Content starts

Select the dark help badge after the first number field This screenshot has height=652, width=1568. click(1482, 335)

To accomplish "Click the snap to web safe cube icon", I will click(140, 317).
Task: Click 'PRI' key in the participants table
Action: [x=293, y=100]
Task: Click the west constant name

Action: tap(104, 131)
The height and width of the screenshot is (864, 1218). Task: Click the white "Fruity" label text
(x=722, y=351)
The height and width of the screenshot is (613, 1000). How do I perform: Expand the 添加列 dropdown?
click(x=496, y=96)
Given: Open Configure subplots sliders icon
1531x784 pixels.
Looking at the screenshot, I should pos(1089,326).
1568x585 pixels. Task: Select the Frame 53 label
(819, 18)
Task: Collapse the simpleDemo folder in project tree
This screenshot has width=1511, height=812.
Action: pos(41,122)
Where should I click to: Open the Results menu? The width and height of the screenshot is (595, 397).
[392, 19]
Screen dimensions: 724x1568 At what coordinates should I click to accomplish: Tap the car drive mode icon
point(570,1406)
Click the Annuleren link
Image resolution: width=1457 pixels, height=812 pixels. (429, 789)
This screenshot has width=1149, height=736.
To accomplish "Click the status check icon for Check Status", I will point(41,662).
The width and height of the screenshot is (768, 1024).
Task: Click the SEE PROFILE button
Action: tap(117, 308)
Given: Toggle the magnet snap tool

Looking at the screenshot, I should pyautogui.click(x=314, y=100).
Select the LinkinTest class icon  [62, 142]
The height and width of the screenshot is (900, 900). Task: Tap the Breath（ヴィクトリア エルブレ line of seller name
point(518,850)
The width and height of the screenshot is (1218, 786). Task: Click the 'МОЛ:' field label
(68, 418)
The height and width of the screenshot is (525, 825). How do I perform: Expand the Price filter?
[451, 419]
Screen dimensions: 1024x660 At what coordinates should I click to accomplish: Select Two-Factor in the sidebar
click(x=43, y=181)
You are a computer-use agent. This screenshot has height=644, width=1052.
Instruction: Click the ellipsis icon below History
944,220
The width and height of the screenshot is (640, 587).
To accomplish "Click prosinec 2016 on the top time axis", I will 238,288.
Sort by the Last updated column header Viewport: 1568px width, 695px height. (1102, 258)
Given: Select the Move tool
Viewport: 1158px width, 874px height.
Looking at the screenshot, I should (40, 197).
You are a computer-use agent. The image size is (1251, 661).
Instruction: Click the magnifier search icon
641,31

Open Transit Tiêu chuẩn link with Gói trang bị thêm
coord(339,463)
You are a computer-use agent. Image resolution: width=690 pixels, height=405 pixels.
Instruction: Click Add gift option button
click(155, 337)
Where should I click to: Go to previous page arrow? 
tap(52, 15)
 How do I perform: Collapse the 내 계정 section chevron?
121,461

Content ends

WHAT TO DO:
Copy, exactly and only, the lines above that begin with the one containing "1531x784 pixels." and finish with the one containing "This screenshot has width=1149, height=736.".

ANSWER FOR THE TASK:
1531x784 pixels.
Looking at the screenshot, I should pos(1089,326).
1568x585 pixels. Task: Select the Frame 53 label
(819, 18)
Task: Collapse the simpleDemo folder in project tree
This screenshot has width=1511, height=812.
Action: pos(41,122)
Where should I click to: Open the Results menu? The width and height of the screenshot is (595, 397).
[392, 19]
Screen dimensions: 724x1568 At what coordinates should I click to accomplish: Tap the car drive mode icon
point(570,1406)
Click the Annuleren link
Image resolution: width=1457 pixels, height=812 pixels. (429, 789)
This screenshot has width=1149, height=736.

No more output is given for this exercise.